** BEGIN Extract provided **

In an embodiment, a wellbore servicing system (e.g., the first wellbore servicing system 100A) comprising one or more ASAs incorporated within a tubular string, like tubular string 120, may be positioned within a wellbore like wellbore 114. For example, in the embodiment of FIG. 2, the first wellbore servicing system 100A comprises a tubular string 120 having incorporated therein the first ASA 118A, the second ASA 118B, the third ASA 118C, and the fourth ASA 118D. Also in the embodiment of FIG. 2, the tubular string 120 is positioned within the wellbore 114 such that the first ASA 118A is proximate and/or substantially adjacent to the first subterranean formation zone 2, the second ASA 118B is proximate and/or substantially adjacent to the second zone 4, the third ASA 118C is proximate and/or substantially adjacent to the third zone 6, the fourth ASA 118D is proximate and/or substantially adjacent to the fourth zone 8. Alternatively, any suitable number of ASAs may be incorporated within a tubular string. Referring to FIG. 4A, in an embodiment, the ASAs (e.g., ASAs 118A-118D) may be positioned within the wellbore 114 in a configuration in which no ASA (e.g., none of ASAs 118A-118D) incorporated within the wellbore servicing system 100 will communicate fluid to the subterranean formation, that is, all ASAs are deactivated. Particularly, the ASAs may be positioned within the wellbore 114 in the first, run-in, or installation mode or configuration, for example, such that the sliding sleeve is retained in its first position and such that the ASA will not communicate a fluid via its ports 134, as disclosed herein with regard to ASA 118.

In an embodiment, and as will be disclosed herein, the wellbore servicing system may be positioned within the wellbore 114 such that an annular space 130 extending circumferentially around the wellbore servicing system 100 between the wellbore servicing system 100 and the casing 115 (alternatively, in an embodiment where the wellbore is uncased, between the wellbore servicing system 100 and the wellbore walls) remains open and/or substantially unobstructed. For example, as will be disclosed herein, the annular space 130 may be capable of allowing fluid communication therethrough.

In an embodiment, the zones of the subterranean formation (e.g., 2, 4, 6, and/or 8) being adjacent or proximate to an ASA (e.g., one of the first, second third, or fourth ASAs 118A, 118B, 118C, or 118D, respectively) of the wellbore may be serviced working from the zone that is furthest down-hole or “toe” (e.g., in the embodiment of FIG. 2, the first formation zone 2) progressively upward toward the furthest up-hole zone or “heel” (e.g., in the embodiment of FIG. 1, the fourth formation zone 8). In alternative embodiments, the zones of the subterranean formation may be serviced in any suitable order. As will be appreciated by one of skill in the art, upon viewing this disclosure, the order in which the zones are serviced may be dependent upon, or at least influenced by, the method of activation chosen for each of the ASAs associated with each of these zones.

In an embodiment where the subterranean formation is serviced working from the furthest down-hole subterranean formation zone progressively upward, once the wellbore servicing system (e.g., the first wellbore servicing system 100A, comprising the plurality of ASAs incorporated within the tubular string) has been positioned within the wellbore, a route of fluid communication to the subterranean formation (e.g., to a first zone 2 of the subterranean formation) may be provided via the first ASA 118A. In an embodiment, the step of providing a route of fluid communication via the first ASA 118A may comprise transitioning the sliding sleeve 119 within the first ASA 118A from its first position to its second position, thereby activating the first ASA.

** END Extract provided **
** BEGIN Source data **

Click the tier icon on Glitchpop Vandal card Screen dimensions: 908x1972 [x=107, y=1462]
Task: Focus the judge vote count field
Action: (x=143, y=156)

** END Source data **

§ Problems
1. Reproduce the wellbore servicing excerpt word for word, starting at "In an embodiment where the subterranean" and ending at "the first ASA.".
2. Carry on the wellbore servicing excerpt, picking up right after its final sentence.
The data plays no part in what follows and can be ignored.

§ Responses by task
1.
In an embodiment where the subterranean formation is serviced working from the furthest down-hole subterranean formation zone progressively upward, once the wellbore servicing system (e.g., the first wellbore servicing system 100A, comprising the plurality of ASAs incorporated within the tubular string) has been positioned within the wellbore, a route of fluid communication to the subterranean formation (e.g., to a first zone 2 of the subterranean formation) may be provided via the first ASA 118A. In an embodiment, the step of providing a route of fluid communication via the first ASA 118A may comprise transitioning the sliding sleeve 119 within the first ASA 118A from its first position to its second position, thereby activating the first ASA.

2.
For example in an embodiment where the first ASA 118A is configured for activation via the operation of an obtuarating member, transitioning the sliding sleeve 119 within the first ASA 118A to its second position may comprise introducing an obtuarting member (e.g., a ball or dart) configured to engage a seat or baffle within that ASA 118 (e.g., ASA 118A) into the work string 112 and communicating the obturating member via the work string 112 and/or tubular string 120 so as to engage the seat or baffle within the first ASA 118A. In an embodiment, upon engagement of the obturating member, continued application of fluid pressure (e.g., by pumping), thereby exerting a hydraulic pressure against the sliding sleeve 119, may cause the sliding sleeve 119 to transition from a first position to a second position. In an embodiment, the obturating member may communicated via the axial flowbore of one or more other ASAs (e.g., ASAs 118B-118D) en route to the intended ASA (e.g., ASA 118A) without engaging a seat or baffle in any one or more of such other ASAs (e.g., the second, third, and fourth ASAs 118B, 118C, and 118D, respectively). For example, in an embodiment where one or more of the ASAs of a wellbore servicing system are configured for activation via the operation of an obturating member, progressively more uphole ASAs may be configured to engage progressively larger obturating members, for example, such that a smaller obturating member will pass therethrough.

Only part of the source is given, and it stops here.